Here is an email exchange I recently had with Kathy Mrowka at the Water Board. Enough folks have asked me that I had to ask, and Kathy has a short and sensible answer. Her answer will be frustrating to some, and a relief to others; either way, it represents the state of technology today as well as legal requirements.
From: Shawn Pike
To: John O’Hagan, Kathy Mrowka, and Jeffrey Yeazell
“Hi John, Kathy, and Jeff,
“Several intelligent ranchers have asked me, why doesn’t the Water Board just use satellite imagery to monitor flow and water storage? I did not have a good answer why not, since high-resolution satellite imagery has been available for more than 40 years, and very high resolution aerial photography is taken with exponentially increasing frequency.
“It is common knowledge that the Water Board has used aerial photography to find thousands of reservoirs and stockponds. The Department of Water Resources has used aerial photography and some ground-checking to map land and water use, including estimates of applied water, for decades.
“I’ll bet some inventive brains at your place are making progress on using photography to monitor and quantify water flow through diversions, as well as impounded water storage. Given that increasingly detailed data are derived from photography, farmers and ranchers are very interested in having DWR and/or the Water Board use the same technology to monitor diverted flows and storage. It would be a heck of a lot less expensive – a few percent of the thousands of dollars each diverter now has to spend on measuring devices, data loggers, and reporting their diversions.
“Do you have some good news to pass on to individuals, the Farm Bureau, Cattlemen’s Association, and others?
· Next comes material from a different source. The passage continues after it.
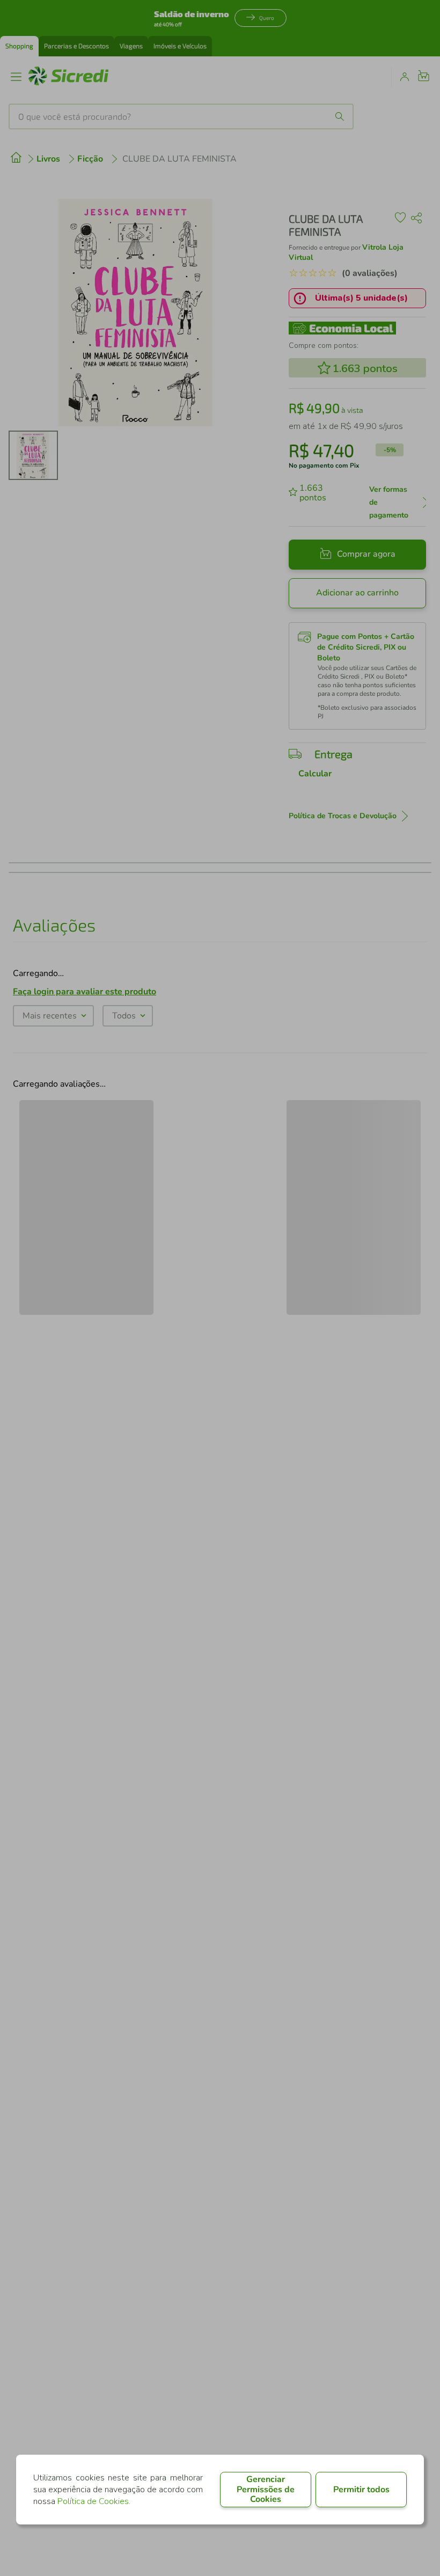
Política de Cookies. (93, 2501)
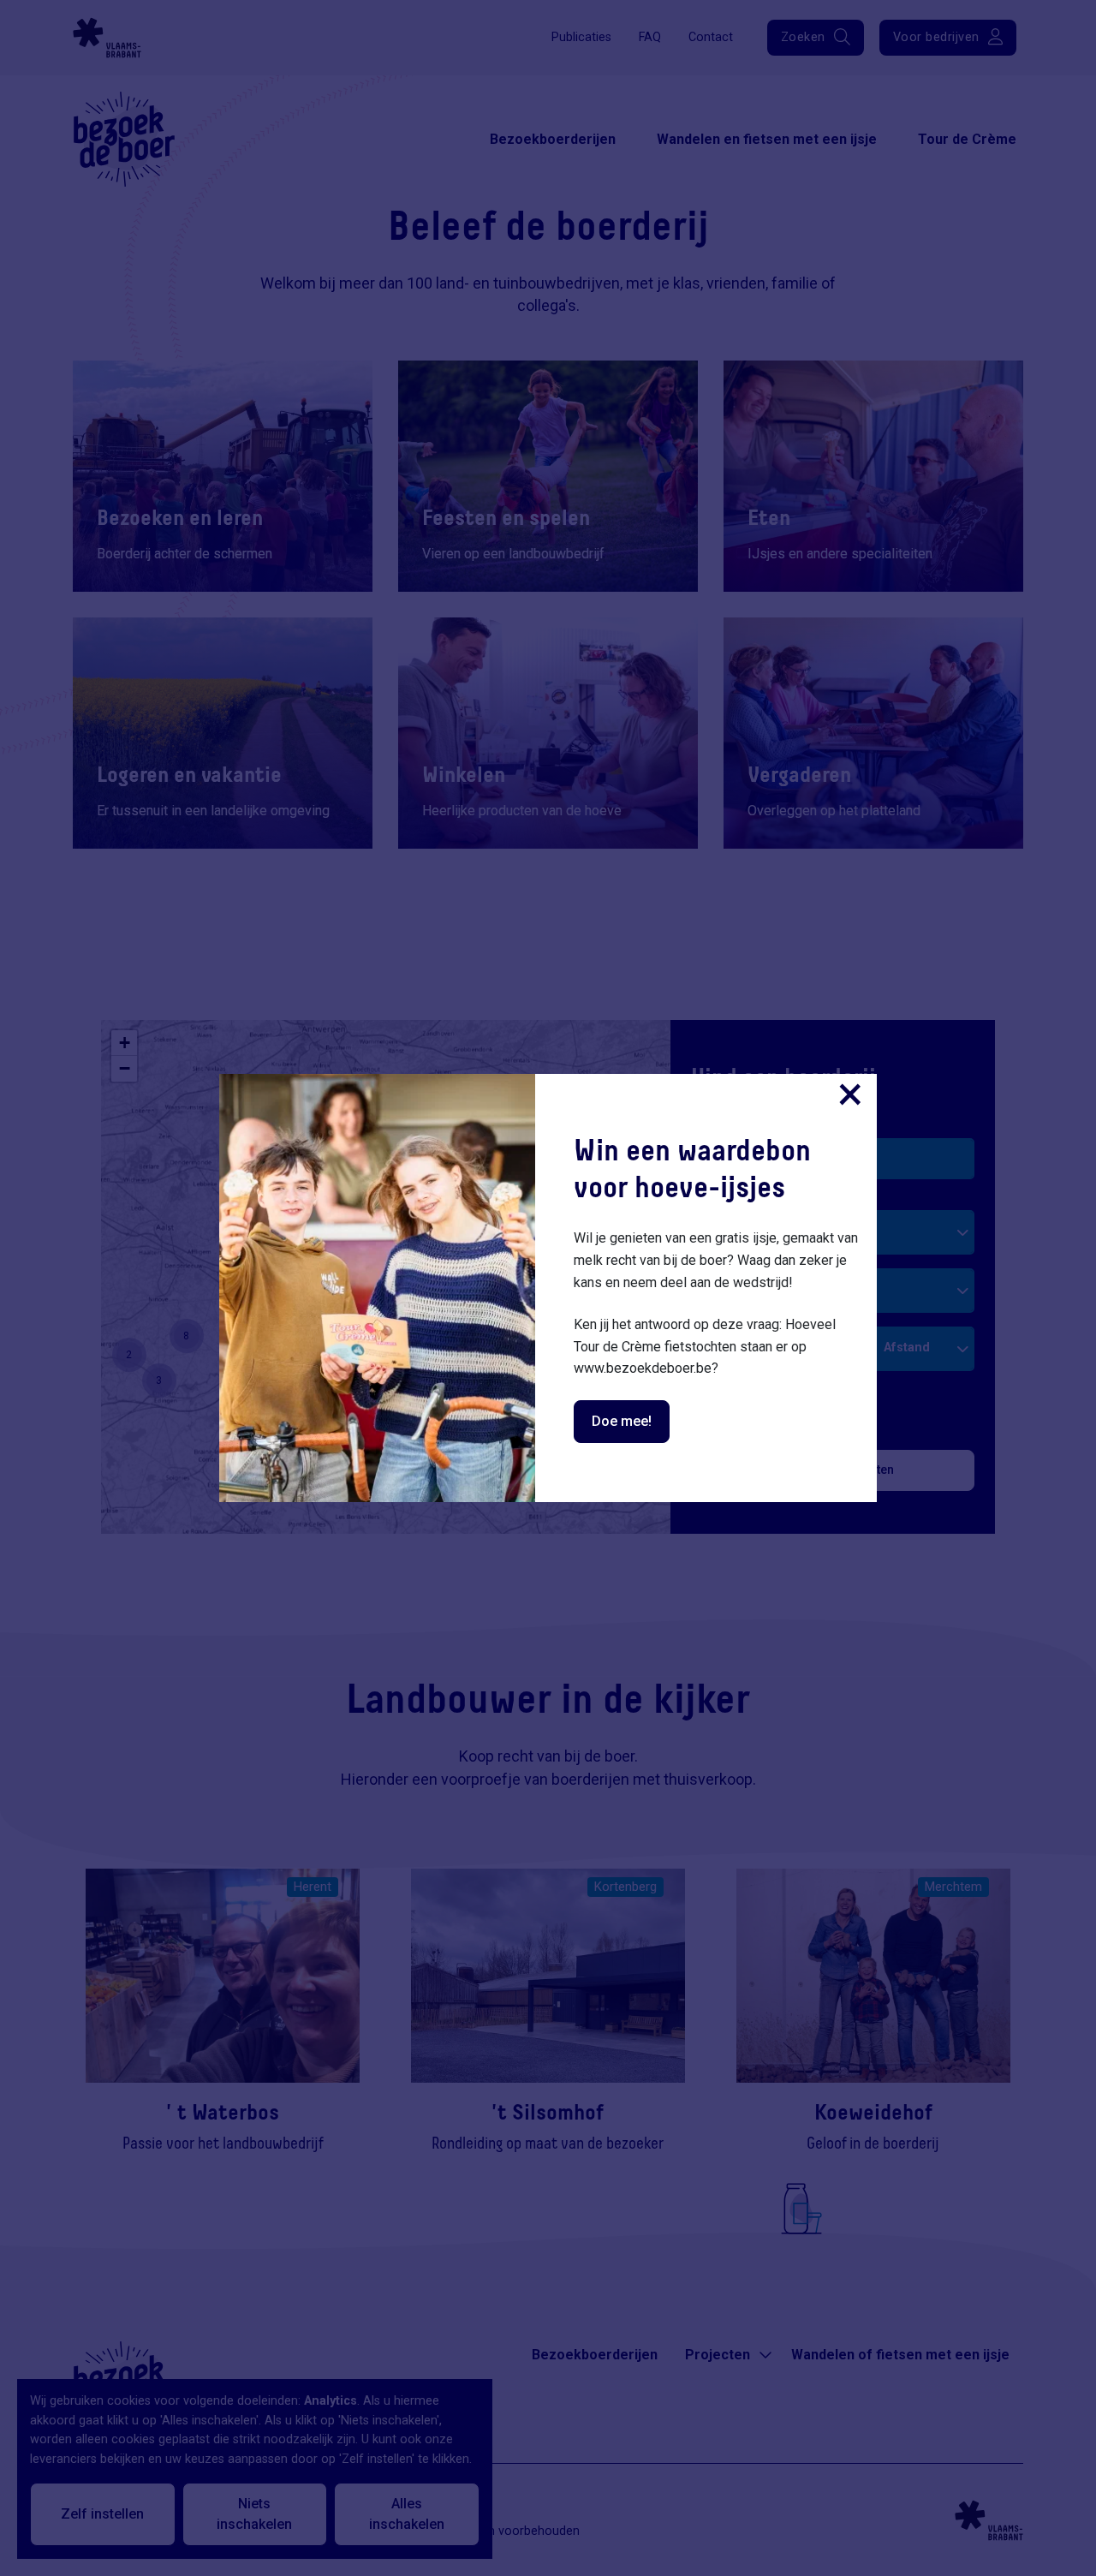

“The Department of Water Resources and others, including the State Water Board, utilize satellite imagery for ground-checking information. The imagery can also be used with other models for estimates of applied water. An estimate of applied water unfortunately, does not provide the total amount diverted from the source. For instance, where delivery is by long irrigation canals, the water diverted to account for canal losses is greater than the amount applied for irrigation. Aerials also cannot distinguish between water supplies from groundwater wells, purchased supplies and diversions of water from a stream. A water right is issued for a specific diversion amount and season and measurement of the diversion is necessary to quantify the amount diverted under the specific water right and priority (which can include reasonable conveyance losses) from the amount consumed or estimated as applied water. We believe the measurement of diversion is important. Additionally, the diversion information combined with satellite imagery can help ensure water diversions are reasonable.